▸ Extrait de page
════════

Article publié dans la Revue « Fiscalité Européenne et Droit International des Affaires » N° 137 (Année 2004)
Le parlement belge a voté, le 31 décembre 2003, la loi de transfert des avoirs non déclarés placés à l’étranger par des personnes physiques, dite « loi de déclaration libératoire unique ».
Cette loi qui met en place une forme d’amnistie fiscale est entrée en application, après de nombreuses discussions, le premier janvier 2004.
Son objectif est de permettre aux personnes physiques, résidentes ou non résidentes, à l’exclusion de toutes personne morales, de déclarer et de transférer en Belgique, si elles le souhaitent, entre le 1er janvier et le 31 décembre 2004, des avoirs qu’elles ont sur des comptes non déclarés à l’étranger. Moyennant le paiement d’une contribution de 6 % ou 9 % calculée sur le montant des avoirs déclarés et repris dans la déclaration libératoire, ces personnes seront définitivement libérées de tous les impôts et cotisations sociales éludés relatifs aux revenus produits par les avoirs en compte et même à l’abri des poursuites pénales pour fraude fiscale
Toutefois, la régularisation ainsi opérée par l’Administration n’exclut pas que cette dernière puisse se préoccuper des mouvements intervenus sur le compte étranger dans les trois dernières années, sans que l’on puisse s’y opposer.

════════

▸ Consigne a
Sélectionnez, parmi les lignes ci-dessous, toutes celles qui contiennent la chaîne « Website », en tenant compte de la casse.

════════

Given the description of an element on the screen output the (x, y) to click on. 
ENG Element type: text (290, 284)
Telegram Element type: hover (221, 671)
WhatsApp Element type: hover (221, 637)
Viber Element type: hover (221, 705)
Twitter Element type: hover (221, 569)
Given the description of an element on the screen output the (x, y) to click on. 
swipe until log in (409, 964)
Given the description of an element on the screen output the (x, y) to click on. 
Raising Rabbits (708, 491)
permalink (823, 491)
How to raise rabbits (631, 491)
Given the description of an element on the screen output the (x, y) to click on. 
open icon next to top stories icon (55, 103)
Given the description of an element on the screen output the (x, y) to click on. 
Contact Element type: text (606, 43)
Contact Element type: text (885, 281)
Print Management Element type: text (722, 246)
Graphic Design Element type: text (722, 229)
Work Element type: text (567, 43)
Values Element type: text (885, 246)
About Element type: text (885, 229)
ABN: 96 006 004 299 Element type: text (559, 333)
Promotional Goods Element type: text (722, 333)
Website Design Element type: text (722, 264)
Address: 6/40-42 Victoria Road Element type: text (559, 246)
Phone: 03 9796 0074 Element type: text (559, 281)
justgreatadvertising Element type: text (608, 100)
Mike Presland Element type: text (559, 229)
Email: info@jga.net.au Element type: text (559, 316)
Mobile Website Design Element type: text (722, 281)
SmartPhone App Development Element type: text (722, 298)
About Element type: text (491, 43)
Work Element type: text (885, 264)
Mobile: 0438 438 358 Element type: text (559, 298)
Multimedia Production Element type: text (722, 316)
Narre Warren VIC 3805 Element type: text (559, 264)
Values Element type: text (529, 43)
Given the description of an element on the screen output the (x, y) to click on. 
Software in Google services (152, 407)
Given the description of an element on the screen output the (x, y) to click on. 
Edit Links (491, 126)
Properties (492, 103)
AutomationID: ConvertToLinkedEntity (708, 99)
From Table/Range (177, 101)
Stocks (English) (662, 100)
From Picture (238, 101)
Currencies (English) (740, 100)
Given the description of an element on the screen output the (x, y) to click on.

════════

▸ Consigne b
Poursuivez l'article sur la loi belge de déclaration libératoire unique après sa dernière phrase.

▸ Résultat de l'exercice a
Website Design Element type: text (722, 264)
Mobile Website Design Element type: text (722, 281)

▸ Résultat de l'exercice b
LES PRINCIPES DE LA DÉCLARATION LIBÉRATOIRE UNIQUE (DLU)
Cette opération de régularisation fiscale suppose, de la part du contribuable, le dépôt d’une déclaration, ce qui est une démarche volontariste.
Les sommes, capitaux et valeurs mobilières ainsi déclarés ne pourront être utilisés comme indice ou indication pour effectuer des enquêtes ou des contrôles de nature fiscale supplémentaires à charge du déclarant ou d’un tiers, ni pour informer d’autres autorités, de possibles infractions à la législation fiscale ou pour échanger des informations, sauf en ce qui concerne la détermination des cotisations dues en raison de la déclaration.
La déclaration de ces avoirs ne pourra davantage constituer un indice d’infraction à la législation fiscale devant être dénoncé en vertu de l’article 29 du Code d’instruction criminelle au Procureur du Roi.
Cette déclaration est libératoire.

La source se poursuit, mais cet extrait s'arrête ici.